Las tecnológicas están capitaneadas por lo que yo llamo la tripla A: Apple, Amazon y Alphabet. Y les siguen muchas más, como Facebook, Twitter, Netflix, Alibaba, etc. etc.

En estos días son objeto de la especulación periodística algunas de ellas. Por ejemplo Facebook, como consecuencia del escándalo denunciado a partir del uso de información de los usuarios de Facebook por parte de la empresa Cambridge Analytica, lo que está obligando a Facebook a restringir las condiciones de uso por parte de terceros de la información que Facebook posee de sus usuarios, lo que redundará en una reducción de los ingresos por publicidad de la red social. Todo ello, en mi opinión, no acabará con Facebook (por mucho que Elon Musk haya dicho que se da de baja), pero sí que lanza una señal de que el crecimiento de la empresa se normalizará, y con ello su evolución bursátil. ¿Quiere eso decir que no bajará su cotización? No, seguro que bajará (de hecho ya está bajando), pero no se hundirá. Facebook pasará a tener un precio equivalente a un PER más normal.

Lo mismo, creo, le pasará a otras tecnológicas.

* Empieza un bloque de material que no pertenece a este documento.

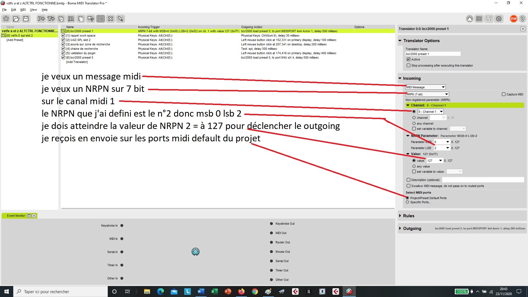Expand the Outgoing section
The image size is (528, 297).
click(412, 229)
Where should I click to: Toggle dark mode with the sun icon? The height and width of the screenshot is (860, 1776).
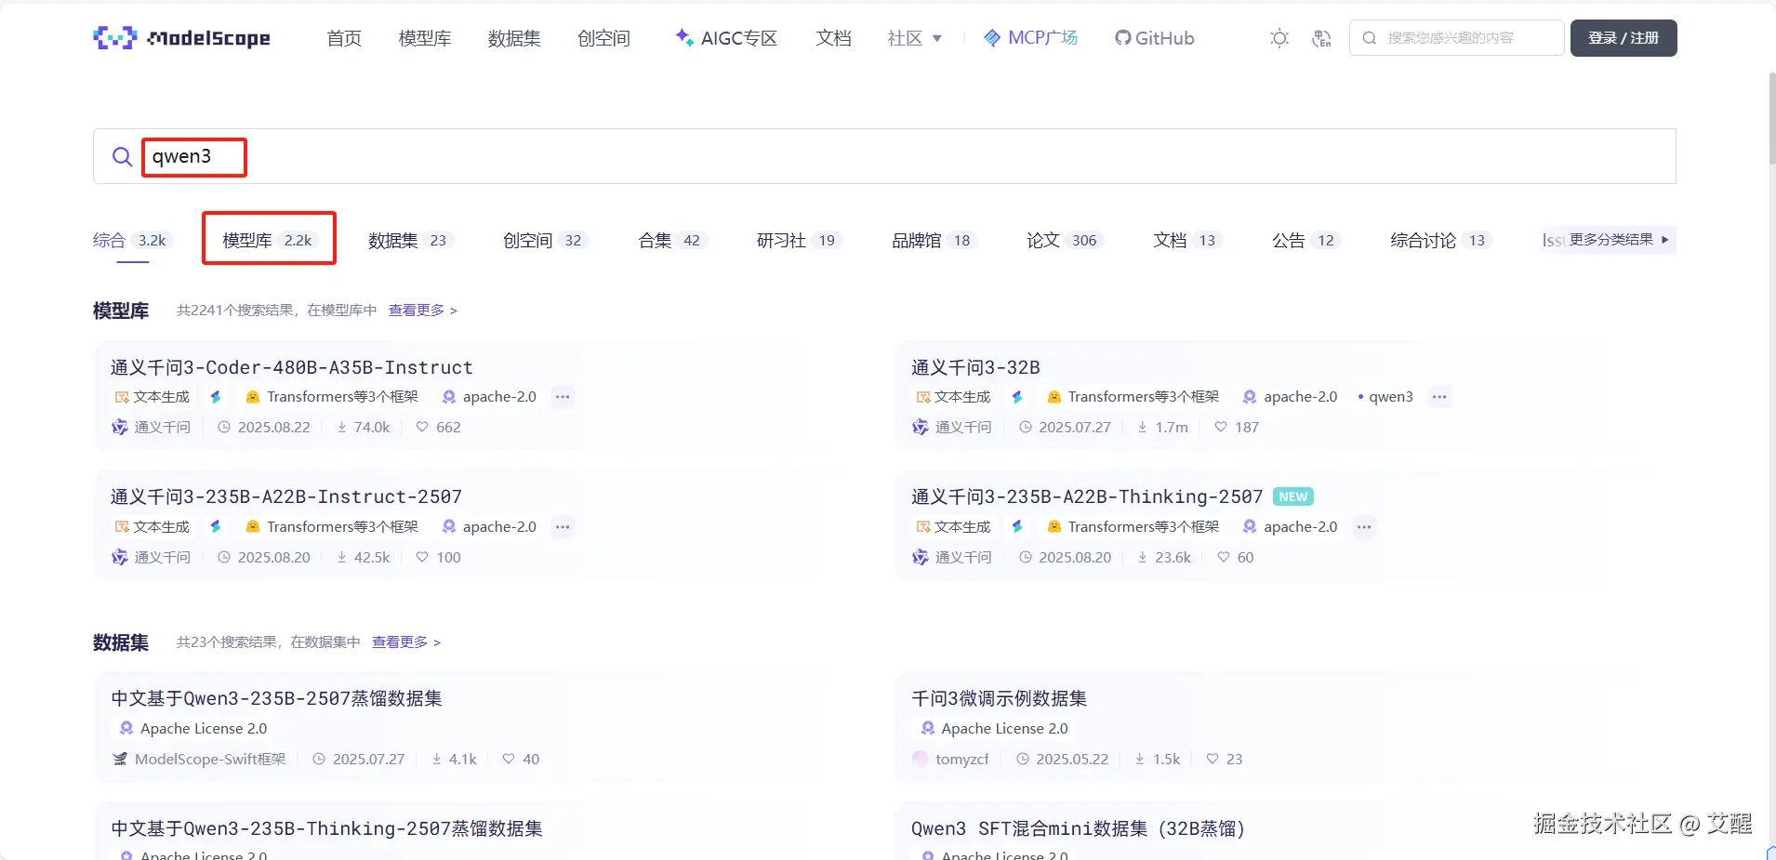tap(1279, 38)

Si tomamos Amazon, ya veníamos avisando que su crecimiento desenfrenado sin respetar nada ni a nadie, algún día vería su fin, y estos días están llegando noticias que van un poco en ese sentido. Por ejemplo, la administración Trump ya ha lanzado un mensaje de que Amazon está acabando con el comercio local en el país. Es algo que está pasando y venimos denunciando hace tiempo en otros muchos países. También están notando la presión de los sindicatos, que le reclaman mejores condiciones salariales. En España los trabajadores de Amazon ya han hecho una huelga en ese sentido.

En conclusión: las tecnológicas son buenas empresas, que están en la cresta de la ola de la innovación y que están bien gestionadas; su valor es enorme, porque sus ingresos son enormes y sus beneficios también (Alphabet, Apple, Microsoft, Facebook; Amazon aún no tanto); pero les está llegando la hora de la normalización, de pasar de divinas a humanas, y de que sus crecimientos y el valor de sus acciones entre en los parámetros habituales de cualquier otra empresa.

¿Consejo a seguir? Pues por ahora abstenerse, porque hasta que aterricen en esa normalidad, habrá turbulencias.

¿Hasta cuando tendremos mercado alcista?

El pasado viernes 10 de marzo se cumplieron 9 años de mercado bursátil alcista: 108 meses sin que las bolsas registren una caída del 20% o superior.

Muchos inversores se preguntan: ¿hasta cuándo va a durar esto?